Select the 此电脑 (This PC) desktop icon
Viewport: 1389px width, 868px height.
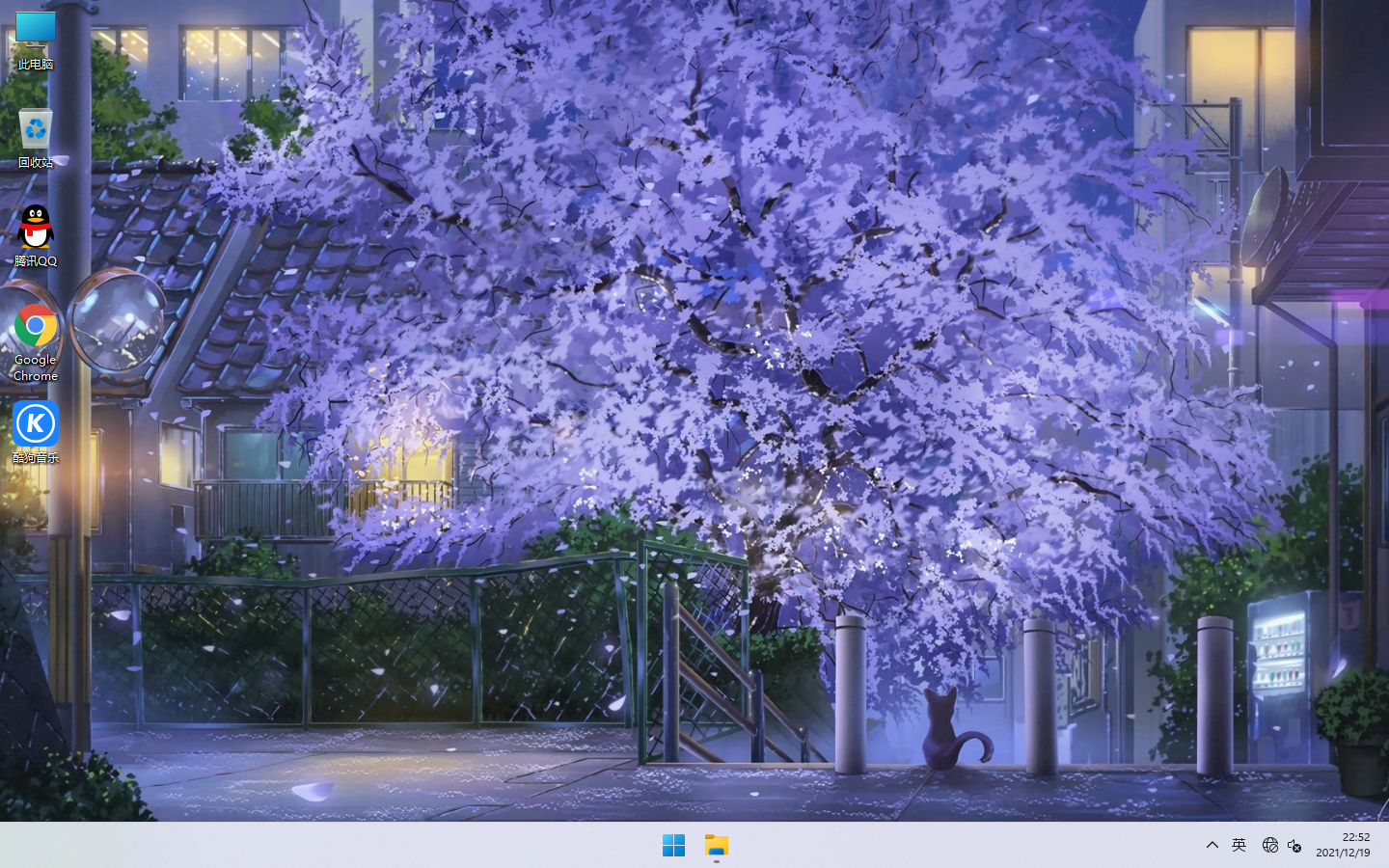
- - - - -
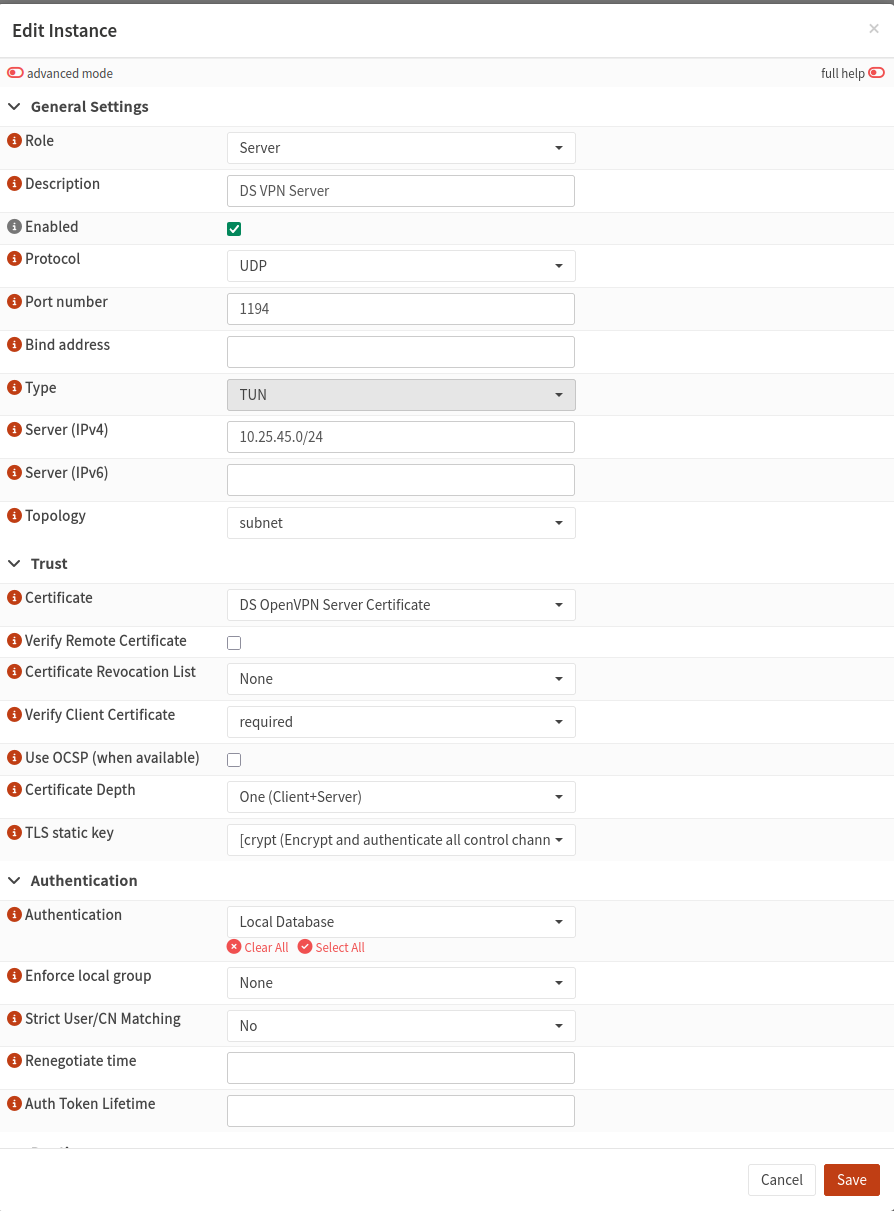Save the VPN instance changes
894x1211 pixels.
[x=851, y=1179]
- - - - -
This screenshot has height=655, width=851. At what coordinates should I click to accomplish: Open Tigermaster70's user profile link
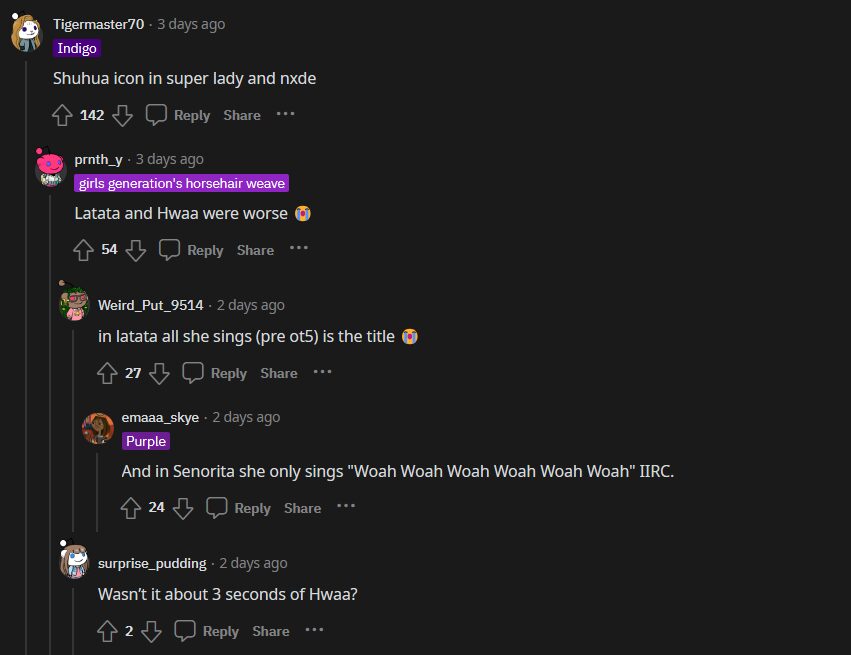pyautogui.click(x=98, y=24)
- - - - -
- WHAT THE TASK ASKS -
After locating the line holding "Select the 此电脑 (This PC) desktop icon" above, output exactly that line and every line after it through the line holding "Viewport: 1389px width, 868px height.". Include nothing else.

- PROBLEM SOLUTION -
Select the 此电脑 (This PC) desktop icon
Viewport: 1389px width, 868px height.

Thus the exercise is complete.